Medical Eye Services and Exams for Seniors

Judith Johnstone (not her real name) was nagged by her family to her doctor for medical eye services for years until finally she did so. She had not seen an ophthalmologist or an optometrist in over 30 years, and she insisted her vision was just fine.

When the doctor finally took a look at her eyes a few days before her seventieth birthday, however, Judith was in for an unpleasant shock.

Judith's vision had been 20/20, but over the years without medical eye services it had deteriorated to 20/100. The doctor found twists and turns in the vessels in her retina that indicated that she had uncontrolled diabetes. And Judith had been losing her peripheral vision so slowly that she had no idea that she had glaucoma.

Fortunately, Judith's sight could be saved and her diabetes was brought under control. Ten years later she still has her vision, and she is happy, healthy, and grateful she allowed her family to persuade her to see the doctor. But Judith's story is hardly unique.

There are five critically important medical eye services that everyone over the age of 60 should have done at least once a year:

  • Eye pressure
  • Dilated retinal examination
  • Peripheral (side) vision
  • Slit lamp
  • Refraction
  • Eye pressure is the way the doctor tests for glaucoma, a condition of excessive pressure inside the eyeball. Glaucoma can cause some mild pain or blurred vision, but for many seniors it produces no symptoms at all as it insidiously robs sight. Fortunately, all but the most advanced cases of glaucoma can be treated if the disease is detected.

    Dilating the eyes so the ophthalmologist gets a clear view of the blood vessels in the retina is a key method of detecting diabetic retinopathy. Twisted, contorted blood vessels can eventually tear and break, leaving tiny blind spots behind them.

    Detecting damage to the retina in time is essential so the doctor will know that there is a problem with high blood sugars or high blood pressure that needs to be corrected, and so that new tears in the retina do not occur.

    The dilated retinal eye exam can also detect:

  • Changes in the optic nerve caused by glaucoma
  • Cloudiness in the lens indicating the formation of cataracts
  • Changes in the part of the lens involved in focusing that giving early warning of macular degeneration and
  • Damage to the blood vessels that indicate diabetes or high blood pressure, but that may also indicate damage to blood vessels elsewhere in the body.
  • The peripheral or side vision test shows the presence or progression of glaucoma. In seniors, it is also useful for detecting aneurysms, stroke, and brain tumors while they are still treatable.

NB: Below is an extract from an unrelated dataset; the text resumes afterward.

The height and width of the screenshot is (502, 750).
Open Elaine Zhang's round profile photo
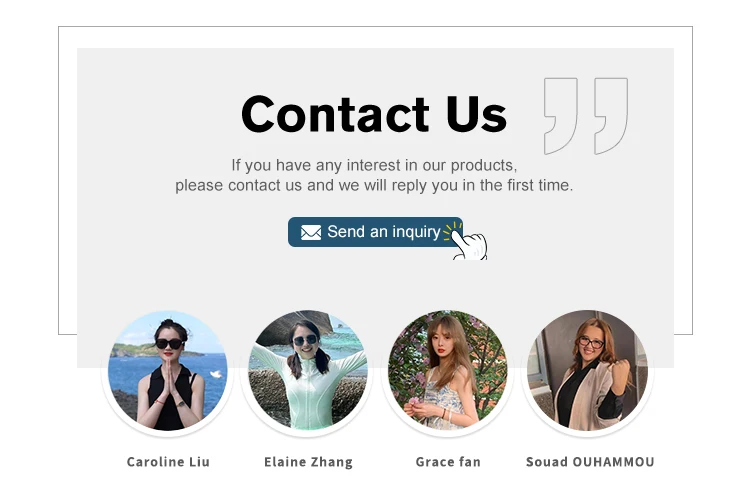[308, 371]
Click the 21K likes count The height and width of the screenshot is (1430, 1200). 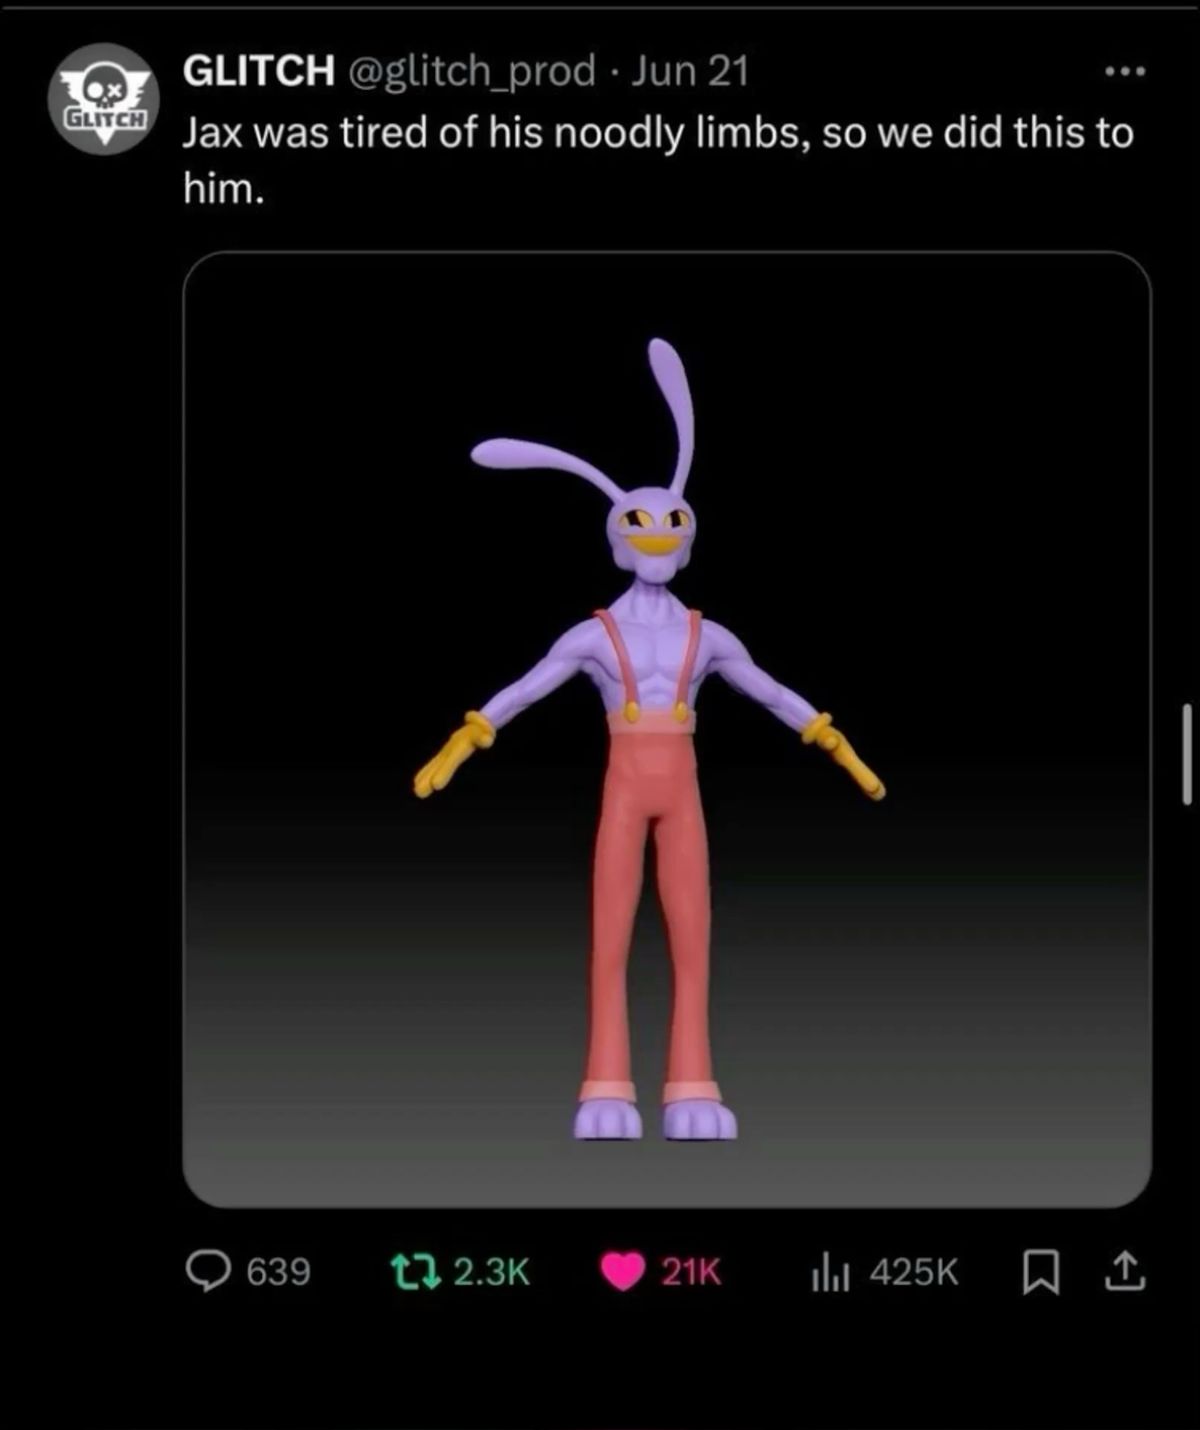(x=690, y=1272)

    A slit lamp examination allows the detection of lumps and bumps on the white of the eyes (sclera) and cornea known as pingueculae and pterygia, dry eyes, eyelid disease, and precancerous changes.

    The refraction test is the familiar process of trying different lenses to see which lenses give the clearest vision. This seems very straightforward, and for purposes of prescribing lenses, it is.

    The refraction test, however, can give early warning signs of nearsightedness (unusual swings into nearsightedness) and thyroid disease (double vision) as well as the signs of nutrient depletion by prescription drugs (such as double vision caused by vitamin B depletion after treatment with the common diuretic drug Lasix).

    Regular medical eye services save eyesight, and they can lead to early diagnosis of other conditions that can save your life. Regular eye exams are an essential ingredient in good health care for anyone over 60.